Teresa van JEZUS ( Teresa van Avila ) en het Oosten: de mens gericht op het Absolute

Het deconstructiedenken van de Franse filosoof Jacques Derrida en het filosofische postmodernisme hebben de relativiteit van al ons denken en handelen blootgelegd en ons eens te meer achtergelaten met een zuivere hunker naar het Absolute, dat weliswaar verdwijnt achter al het relatieve, maar ons van daar uit des te meer wenkt. Wij geloven collectief in niets meer van wat ‘ze ons hebben wijsgemaakt’, maar onze hunker naar waarheid en liefde zijn er des te feller door geworden. In die levensbeschouwelijke woestijn komen de mystici ons vergezellen en deuren openen die ons voorgoed afgesloten leken. Er blijkt een sterke band tussen enerzijds onze moderne en postmoderne vertwijfeling over waarheid en zin en anderzijds de mystieke ervaring van progressieve verduistering en dan langzaam dagend licht.

  1. Individuatie

We kunnen het psychologische proces van elke mens en van de mysticus in het bijzonder en het collectieve proces van de mensheid beschouwen als een individuatieproces. De mysticus is iemand bij wie deze zelfontplooiing zijn laatste, religieuze diepte heeft bereikt: hij laat zijn eigen en unieke goddelijke kern zich dienstbaar ontvouwen. Ook de mensheid moet zich als geheel individueren, d.w.z. steeds zuiverder haar plaats in het geheel van de kosmos en de geschiedenis vinden, door haar potentieel te ontplooien. Het is de taak van het individu deze collectieve psychologische groei van de mensheid te ondersteunen en te dienen. De mensheid kan alleen verdiepen als zoveel mogelijk individuen in haar schoot bereid zijn tot bewustwording en verdieping Zo beleefde ook Teresa haar mystieke weg als een dienst aan de kerk van haar tijd.

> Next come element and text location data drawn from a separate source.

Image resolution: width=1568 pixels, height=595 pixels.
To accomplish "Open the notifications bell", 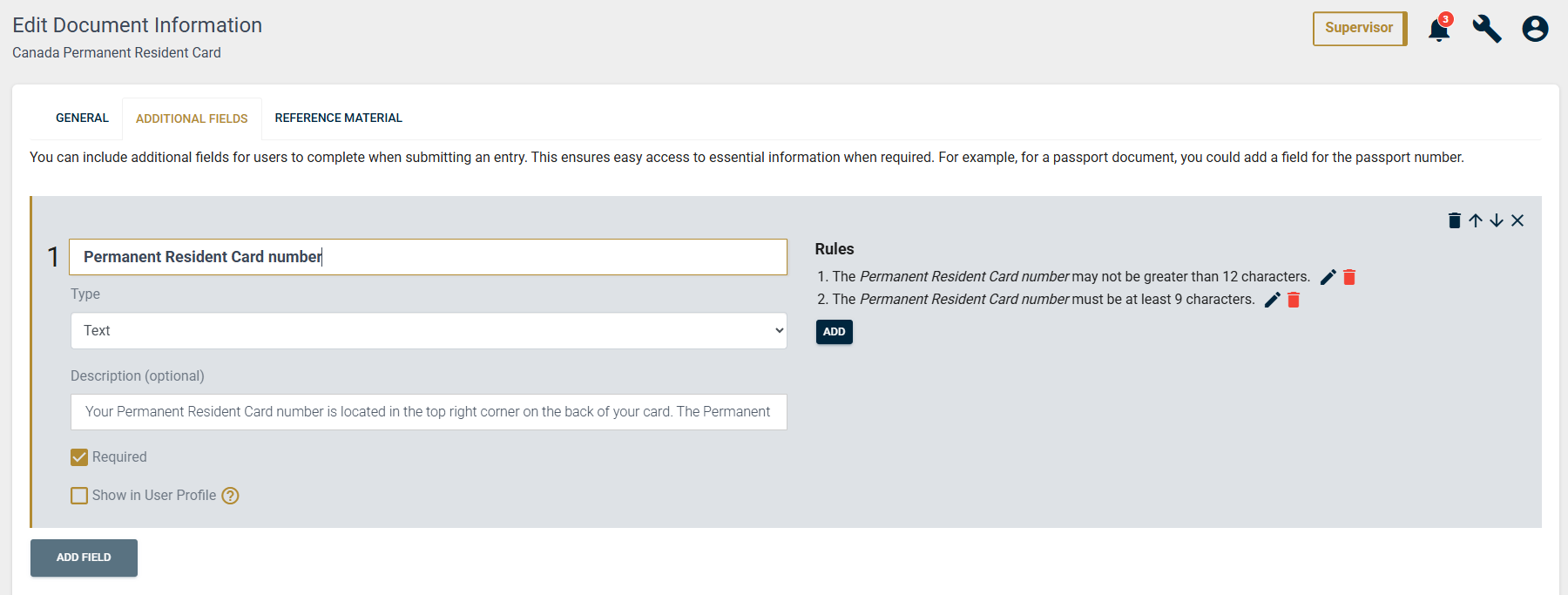I will pos(1438,30).
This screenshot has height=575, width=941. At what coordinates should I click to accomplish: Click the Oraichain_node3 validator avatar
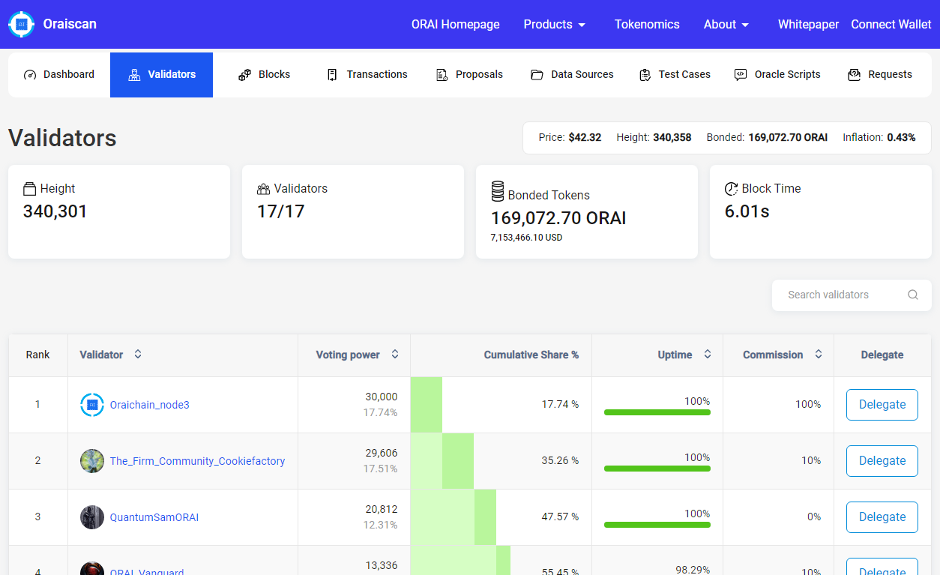(92, 405)
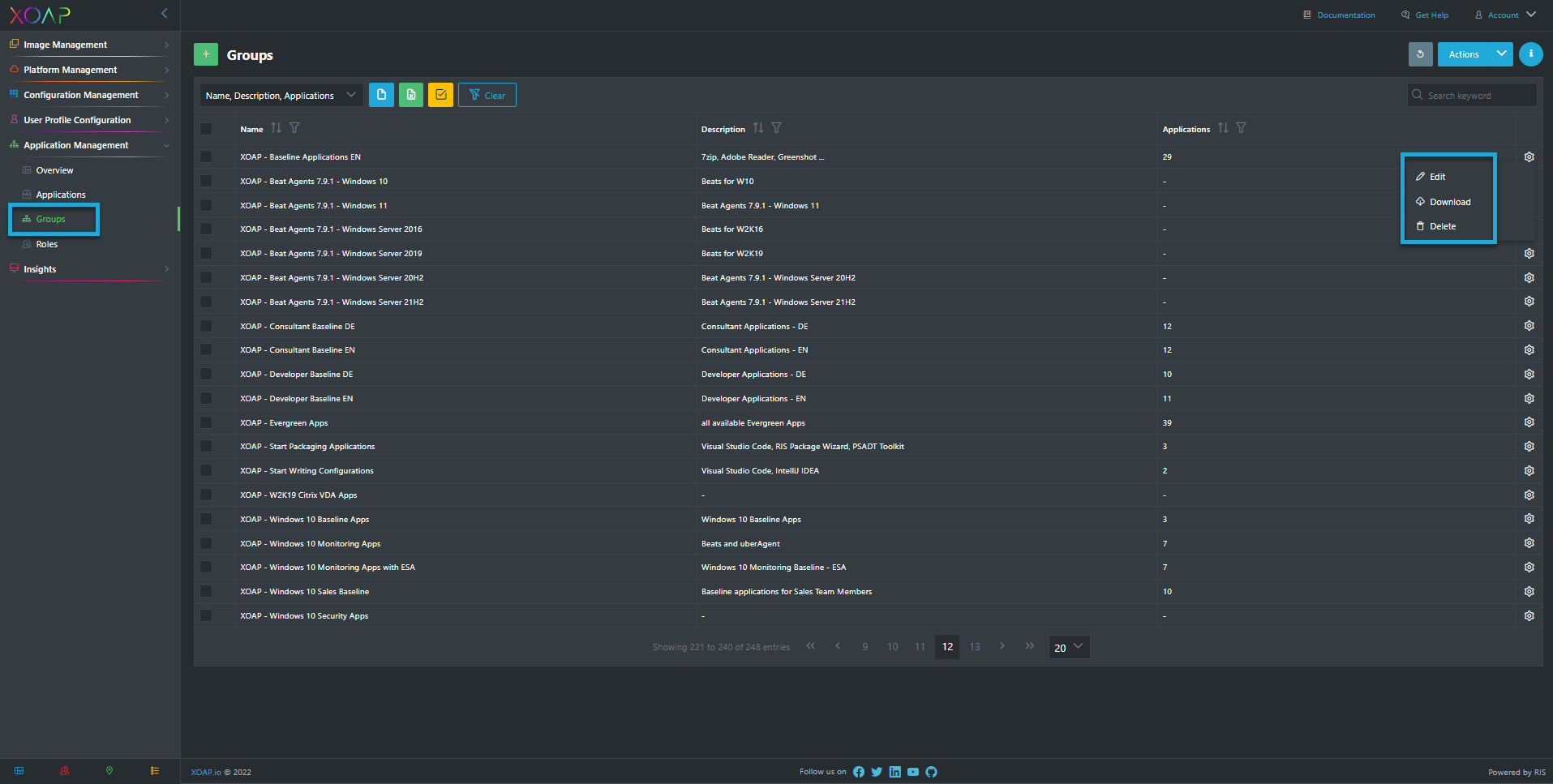
Task: Open the Documentation link
Action: click(1345, 15)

‘Ken jezelf!’ gaf het Griekse orakel van Delphi aan. ‘Plus est en vous’ is het wapendevies van de Gruuthuuse-familie in het Middeleeuwse Brugge. ‘Je est un Autre’ dichtte de Franse dichter Rimbaud, appellerend op het duistere aspect van onze ongekende diepten. Voor Carl Gustav Jung is deze zelfwording de belangrijkste taak van elke mens en de religieuze taak bij uitstek. Hij meende dat het integreren van onze onbewuste schaduwkanten en innerlijke tegenpolen de grootste belofte inhoudt voor persoonlijk welzijn en harmonische opbouw van de samenleving. Wanneer ik ernstige onopgeloste conflicten in mezelf draag, zal ik die conflicten doorgeven en opdringen aan mijn omgeving.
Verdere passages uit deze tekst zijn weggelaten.